To do - Every line from the start of the records below to the line containing "Startseite (1358, 1399)" should be retyped exactly, that line included, and no others.

Provided data -

--- START ---

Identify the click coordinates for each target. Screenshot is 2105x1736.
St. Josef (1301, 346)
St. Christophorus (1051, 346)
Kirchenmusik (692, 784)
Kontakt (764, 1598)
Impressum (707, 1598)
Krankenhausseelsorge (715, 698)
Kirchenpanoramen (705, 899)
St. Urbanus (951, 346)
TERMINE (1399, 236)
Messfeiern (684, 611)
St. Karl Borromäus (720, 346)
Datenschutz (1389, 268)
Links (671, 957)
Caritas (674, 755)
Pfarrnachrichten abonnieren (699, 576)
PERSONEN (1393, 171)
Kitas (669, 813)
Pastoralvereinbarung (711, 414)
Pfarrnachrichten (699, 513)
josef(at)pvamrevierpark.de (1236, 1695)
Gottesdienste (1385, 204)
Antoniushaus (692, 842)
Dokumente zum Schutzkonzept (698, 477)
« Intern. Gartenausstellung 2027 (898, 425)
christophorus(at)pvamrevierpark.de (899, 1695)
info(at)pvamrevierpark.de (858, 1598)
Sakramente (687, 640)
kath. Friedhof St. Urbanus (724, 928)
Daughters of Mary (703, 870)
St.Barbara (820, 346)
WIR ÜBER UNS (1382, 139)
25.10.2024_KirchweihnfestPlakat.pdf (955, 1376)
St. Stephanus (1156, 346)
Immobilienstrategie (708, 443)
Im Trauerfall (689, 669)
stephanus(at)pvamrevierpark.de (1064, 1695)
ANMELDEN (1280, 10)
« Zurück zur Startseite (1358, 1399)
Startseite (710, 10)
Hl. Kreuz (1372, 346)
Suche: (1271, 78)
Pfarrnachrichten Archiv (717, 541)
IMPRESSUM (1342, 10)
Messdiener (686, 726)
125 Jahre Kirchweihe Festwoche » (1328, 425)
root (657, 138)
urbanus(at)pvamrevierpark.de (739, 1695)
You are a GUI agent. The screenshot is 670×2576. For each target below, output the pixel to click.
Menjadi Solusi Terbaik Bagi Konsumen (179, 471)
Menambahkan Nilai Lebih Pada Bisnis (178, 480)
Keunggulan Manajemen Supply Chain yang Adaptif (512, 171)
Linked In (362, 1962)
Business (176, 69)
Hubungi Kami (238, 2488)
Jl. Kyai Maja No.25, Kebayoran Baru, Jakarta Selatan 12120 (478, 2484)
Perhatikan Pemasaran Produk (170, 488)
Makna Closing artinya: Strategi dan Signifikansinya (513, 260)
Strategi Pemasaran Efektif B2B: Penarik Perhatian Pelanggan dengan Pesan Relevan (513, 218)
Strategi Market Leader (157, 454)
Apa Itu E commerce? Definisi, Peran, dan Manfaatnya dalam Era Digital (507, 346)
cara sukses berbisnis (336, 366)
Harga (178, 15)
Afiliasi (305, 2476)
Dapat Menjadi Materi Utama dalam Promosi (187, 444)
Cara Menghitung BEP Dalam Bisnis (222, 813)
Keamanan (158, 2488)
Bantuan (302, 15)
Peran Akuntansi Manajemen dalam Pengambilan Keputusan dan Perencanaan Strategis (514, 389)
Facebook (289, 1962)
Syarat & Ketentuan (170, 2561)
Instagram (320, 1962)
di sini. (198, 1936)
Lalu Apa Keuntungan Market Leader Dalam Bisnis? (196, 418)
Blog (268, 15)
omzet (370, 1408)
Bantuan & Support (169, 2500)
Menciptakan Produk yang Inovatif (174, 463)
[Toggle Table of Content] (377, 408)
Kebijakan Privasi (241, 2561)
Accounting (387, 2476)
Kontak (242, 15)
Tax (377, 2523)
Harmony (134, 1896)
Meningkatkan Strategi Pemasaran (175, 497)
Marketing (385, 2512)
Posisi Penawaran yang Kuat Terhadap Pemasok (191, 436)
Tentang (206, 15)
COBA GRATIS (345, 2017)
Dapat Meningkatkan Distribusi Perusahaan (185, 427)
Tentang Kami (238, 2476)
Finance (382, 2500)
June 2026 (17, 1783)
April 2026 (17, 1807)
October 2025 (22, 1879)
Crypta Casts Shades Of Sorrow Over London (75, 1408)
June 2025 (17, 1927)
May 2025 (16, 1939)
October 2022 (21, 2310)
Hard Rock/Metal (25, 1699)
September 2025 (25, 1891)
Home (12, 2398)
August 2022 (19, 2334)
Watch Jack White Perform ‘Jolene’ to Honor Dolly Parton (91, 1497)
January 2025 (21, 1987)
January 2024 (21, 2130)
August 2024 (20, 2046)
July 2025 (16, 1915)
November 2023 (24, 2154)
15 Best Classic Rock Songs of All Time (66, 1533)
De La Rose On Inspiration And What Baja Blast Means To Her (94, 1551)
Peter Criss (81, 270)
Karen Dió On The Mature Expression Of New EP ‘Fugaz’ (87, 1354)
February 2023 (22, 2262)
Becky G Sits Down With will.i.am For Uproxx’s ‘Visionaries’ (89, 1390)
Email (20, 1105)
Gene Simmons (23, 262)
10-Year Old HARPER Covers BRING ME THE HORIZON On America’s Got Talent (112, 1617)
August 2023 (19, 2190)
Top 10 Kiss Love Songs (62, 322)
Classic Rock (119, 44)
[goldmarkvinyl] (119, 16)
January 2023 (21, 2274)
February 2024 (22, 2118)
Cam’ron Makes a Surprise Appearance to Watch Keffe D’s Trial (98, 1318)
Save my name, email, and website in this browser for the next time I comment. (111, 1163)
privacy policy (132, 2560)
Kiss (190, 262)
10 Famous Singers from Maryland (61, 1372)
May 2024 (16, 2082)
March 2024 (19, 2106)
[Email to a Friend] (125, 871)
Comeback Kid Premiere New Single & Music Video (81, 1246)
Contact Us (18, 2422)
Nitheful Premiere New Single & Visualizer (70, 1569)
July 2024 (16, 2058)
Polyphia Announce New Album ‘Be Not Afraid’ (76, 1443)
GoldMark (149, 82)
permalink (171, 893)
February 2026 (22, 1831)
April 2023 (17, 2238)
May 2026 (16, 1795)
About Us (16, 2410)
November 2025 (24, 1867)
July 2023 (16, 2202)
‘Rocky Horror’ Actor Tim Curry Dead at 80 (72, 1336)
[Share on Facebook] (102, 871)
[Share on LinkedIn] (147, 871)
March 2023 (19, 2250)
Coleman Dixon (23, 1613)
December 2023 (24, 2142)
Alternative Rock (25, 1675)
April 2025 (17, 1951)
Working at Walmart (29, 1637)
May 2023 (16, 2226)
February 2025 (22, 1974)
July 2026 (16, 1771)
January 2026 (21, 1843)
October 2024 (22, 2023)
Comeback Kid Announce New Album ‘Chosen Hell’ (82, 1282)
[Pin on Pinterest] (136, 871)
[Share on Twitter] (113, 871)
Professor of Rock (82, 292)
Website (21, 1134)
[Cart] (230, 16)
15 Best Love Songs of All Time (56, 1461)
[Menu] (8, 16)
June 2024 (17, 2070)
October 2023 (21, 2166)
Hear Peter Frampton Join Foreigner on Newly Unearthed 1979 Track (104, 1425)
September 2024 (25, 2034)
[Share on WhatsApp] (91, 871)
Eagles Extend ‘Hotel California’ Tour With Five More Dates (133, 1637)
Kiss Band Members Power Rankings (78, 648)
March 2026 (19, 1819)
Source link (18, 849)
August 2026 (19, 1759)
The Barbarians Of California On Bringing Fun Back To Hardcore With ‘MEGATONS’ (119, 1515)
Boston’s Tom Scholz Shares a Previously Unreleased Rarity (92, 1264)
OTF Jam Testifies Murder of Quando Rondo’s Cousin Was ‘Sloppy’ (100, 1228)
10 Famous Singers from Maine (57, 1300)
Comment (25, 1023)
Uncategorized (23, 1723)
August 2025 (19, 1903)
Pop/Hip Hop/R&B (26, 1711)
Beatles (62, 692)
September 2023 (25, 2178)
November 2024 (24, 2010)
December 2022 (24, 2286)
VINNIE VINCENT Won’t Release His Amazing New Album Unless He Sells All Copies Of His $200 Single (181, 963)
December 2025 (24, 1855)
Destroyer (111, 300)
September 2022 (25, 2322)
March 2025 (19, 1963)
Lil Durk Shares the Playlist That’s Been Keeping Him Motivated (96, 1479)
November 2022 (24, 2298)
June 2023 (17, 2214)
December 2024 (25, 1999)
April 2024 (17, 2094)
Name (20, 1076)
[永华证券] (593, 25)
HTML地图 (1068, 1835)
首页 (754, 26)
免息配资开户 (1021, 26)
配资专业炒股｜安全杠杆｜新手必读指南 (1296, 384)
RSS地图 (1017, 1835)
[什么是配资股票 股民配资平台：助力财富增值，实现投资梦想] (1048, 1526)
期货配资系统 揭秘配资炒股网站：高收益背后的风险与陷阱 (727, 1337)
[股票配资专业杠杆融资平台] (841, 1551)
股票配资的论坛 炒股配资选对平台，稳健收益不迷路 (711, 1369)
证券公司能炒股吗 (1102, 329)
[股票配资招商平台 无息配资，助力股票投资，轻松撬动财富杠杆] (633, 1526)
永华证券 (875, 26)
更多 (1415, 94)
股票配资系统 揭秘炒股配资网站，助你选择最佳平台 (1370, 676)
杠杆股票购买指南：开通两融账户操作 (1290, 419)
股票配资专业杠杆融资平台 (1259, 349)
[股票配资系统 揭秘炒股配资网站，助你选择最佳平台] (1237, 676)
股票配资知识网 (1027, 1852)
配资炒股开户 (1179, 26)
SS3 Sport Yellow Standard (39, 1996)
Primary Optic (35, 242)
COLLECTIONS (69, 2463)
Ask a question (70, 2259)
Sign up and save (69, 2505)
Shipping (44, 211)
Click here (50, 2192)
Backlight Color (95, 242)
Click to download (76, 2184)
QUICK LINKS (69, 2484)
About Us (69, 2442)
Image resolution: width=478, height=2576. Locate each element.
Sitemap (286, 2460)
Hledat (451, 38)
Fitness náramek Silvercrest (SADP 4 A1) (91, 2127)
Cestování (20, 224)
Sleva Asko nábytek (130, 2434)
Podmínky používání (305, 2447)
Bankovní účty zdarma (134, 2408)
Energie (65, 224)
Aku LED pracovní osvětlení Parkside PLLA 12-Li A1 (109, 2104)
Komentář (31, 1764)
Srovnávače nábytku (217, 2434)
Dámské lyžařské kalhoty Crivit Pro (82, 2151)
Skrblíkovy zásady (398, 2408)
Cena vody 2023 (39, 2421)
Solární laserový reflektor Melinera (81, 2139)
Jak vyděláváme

--- END ---

Answer to the exercise -
Identify the click coordinates for each target. Screenshot is 2105x1736.
St. Josef (1301, 346)
St. Christophorus (1051, 346)
Kirchenmusik (692, 784)
Kontakt (764, 1598)
Impressum (707, 1598)
Krankenhausseelsorge (715, 698)
Kirchenpanoramen (705, 899)
St. Urbanus (951, 346)
TERMINE (1399, 236)
Messfeiern (684, 611)
St. Karl Borromäus (720, 346)
Datenschutz (1389, 268)
Links (671, 957)
Caritas (674, 755)
Pfarrnachrichten abonnieren (699, 576)
PERSONEN (1393, 171)
Kitas (669, 813)
Pastoralvereinbarung (711, 414)
Pfarrnachrichten (699, 513)
josef(at)pvamrevierpark.de (1236, 1695)
Gottesdienste (1385, 204)
Antoniushaus (692, 842)
Dokumente zum Schutzkonzept (698, 477)
« Intern. Gartenausstellung 2027 (898, 425)
christophorus(at)pvamrevierpark.de (899, 1695)
info(at)pvamrevierpark.de (858, 1598)
Sakramente (687, 640)
kath. Friedhof St. Urbanus (724, 928)
Daughters of Mary (703, 870)
St.Barbara (820, 346)
WIR ÜBER UNS (1382, 139)
25.10.2024_KirchweihnfestPlakat.pdf (955, 1376)
St. Stephanus (1156, 346)
Immobilienstrategie (708, 443)
Im Trauerfall (689, 669)
stephanus(at)pvamrevierpark.de (1064, 1695)
ANMELDEN (1280, 10)
« Zurück zur Startseite (1358, 1399)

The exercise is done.